Front Med (Lausanne). 2022 Sep 15:9:935482. doi: 10.3389/fmed.2022.935482. eCollection 2022.


Background: Mechanical ventilation is a common therapy in operating rooms and intensive care units. When ill-adapted, it can lead to ventilator-induced lung injury (VILI), which is associated with poor outcomes. Excessive regional pulmonary strain is thought to be a major mechanism responsible for VILI. Scarce bedside methods exist to measure regional pulmonary strain. We propose a novel way to measure regional pleural strain using ultrasound elastography. The objective of this study was to assess the feasibility and reliability of pleural strain measurement by ultrasound elastography and to determine if elastography parameters would correlate with varying tidal volumes.

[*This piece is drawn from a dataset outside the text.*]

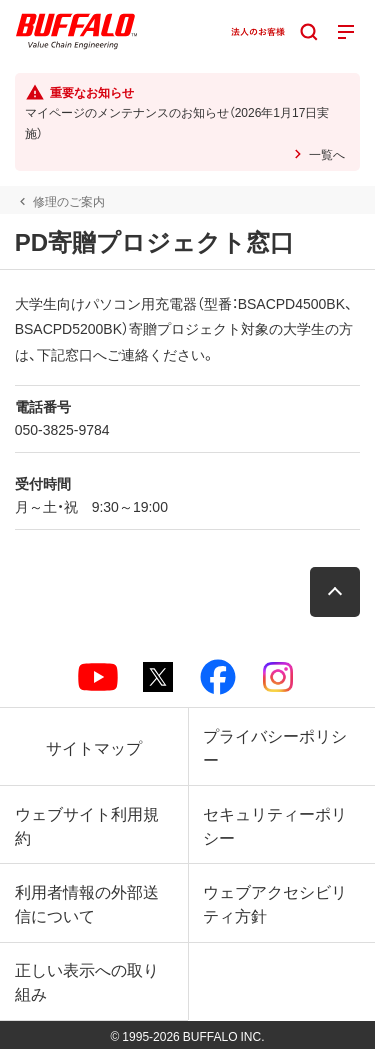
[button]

Methods: A single-blind randomized crossover proof of concept study was conducted July to October 2017 at a tertiary care referral center. Ten patients requiring general anesthesia for elective surgery were recruited. After induction, patients received tidal volumes of 6, 8, 10, and 12 in random order, while pleural ultrasound cineloops were acquired at 4 standardized locations. Ultrasound radiofrequency speckle tracking allowed computing various pleural translation, strain and shear components. We screened 6 elastography parameters (lateral translation, lateral absolute translation, lateral strain, lateral absolute strain, lateral absolute shear and Von Mises Strain) to identify those with the best dose-response with tidal volumes using linear mixed effect models. Goodness-of-fit was assessed by the coefficient of determination. Intraobserver, interobserver and test-retest reliability were calculated using intraclass correlation coefficients.

Results: Analysis was possible in 90.7% of ultrasound cineloops. Lateral absolute shear, lateral absolute strain and Von Mises strain varied significantly with tidal volume and offered the best dose-responses and data modeling fits. Point estimates for intraobserver reliability measures were excellent for all 3 parameters (0.94, 0.94, and 0.93, respectively). Point estimates for interobserver (0.84, 0.83, and 0.77, respectively) and test-retest (0.85, 0.82, and 0.76, respectively) reliability measures were good.

Conclusion: Strain imaging is feasible and reproducible. Future studies will have to investigate the clinical relevance of this novel imaging modality.

Clinical trial registration:, identifier NCT03092557.

Keywords: general anesthesia; lung imaging; mechanical ventilalion; pulmonary strain; ultrasound elastography; ventilator-induced lung injury.